## Aim of the task
Write out every entry, unchanged. Skip any picture.
****************************************
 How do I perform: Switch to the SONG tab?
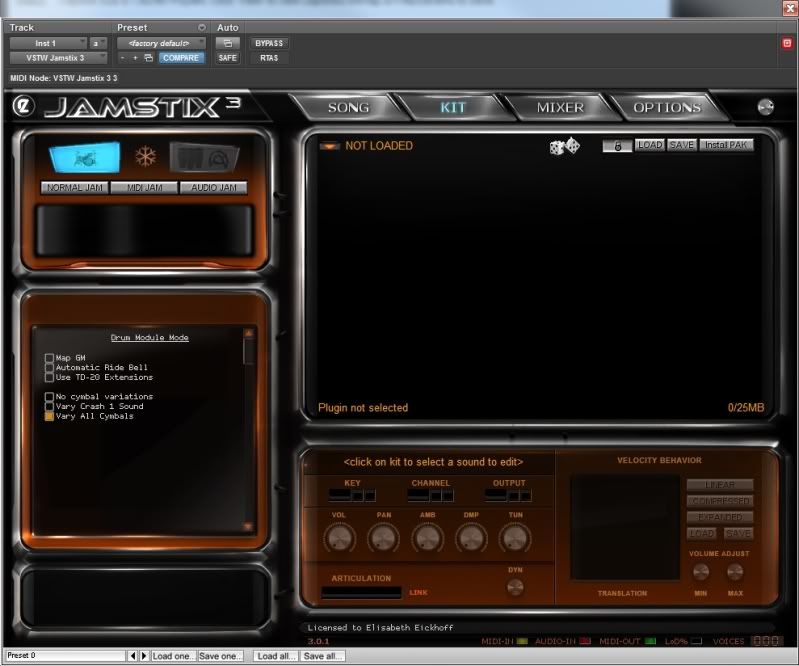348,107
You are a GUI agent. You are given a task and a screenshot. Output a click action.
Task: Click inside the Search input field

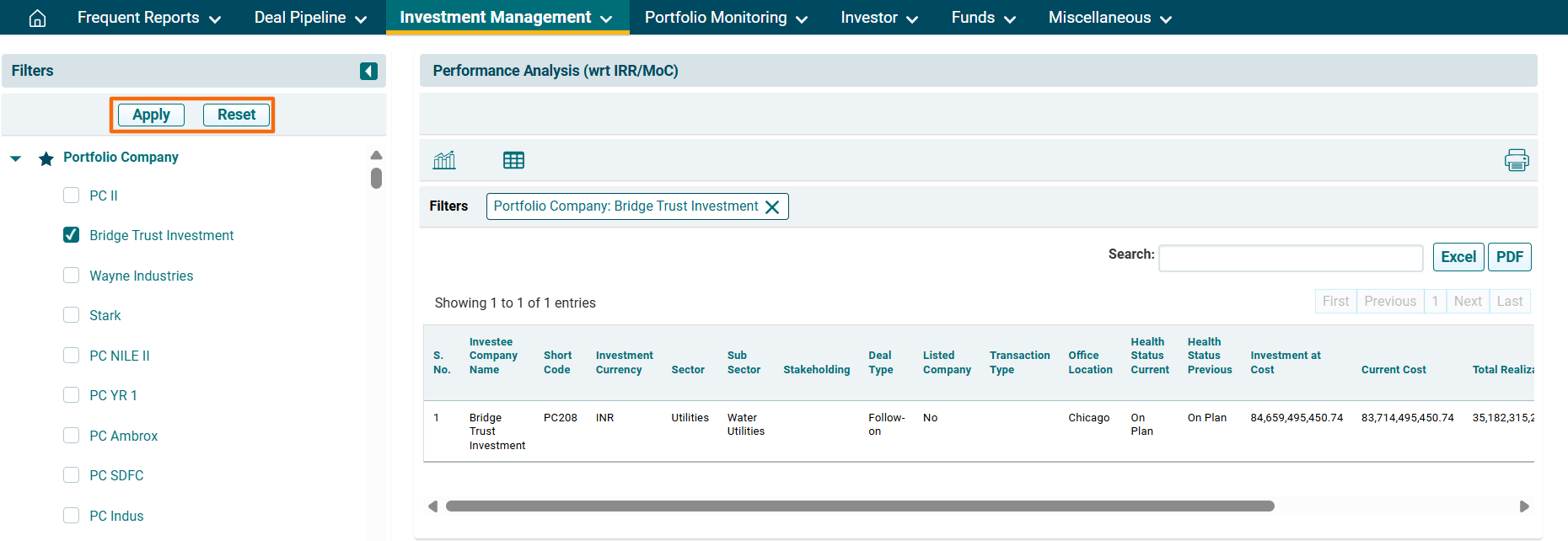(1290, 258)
****************************************
## Your response
 How do I perform: Switch to the SONG tab?
348,107
You are a GUI agent. You are given a task and a screenshot. Output a click action.
Task: Click inside the Search input field

(1290, 258)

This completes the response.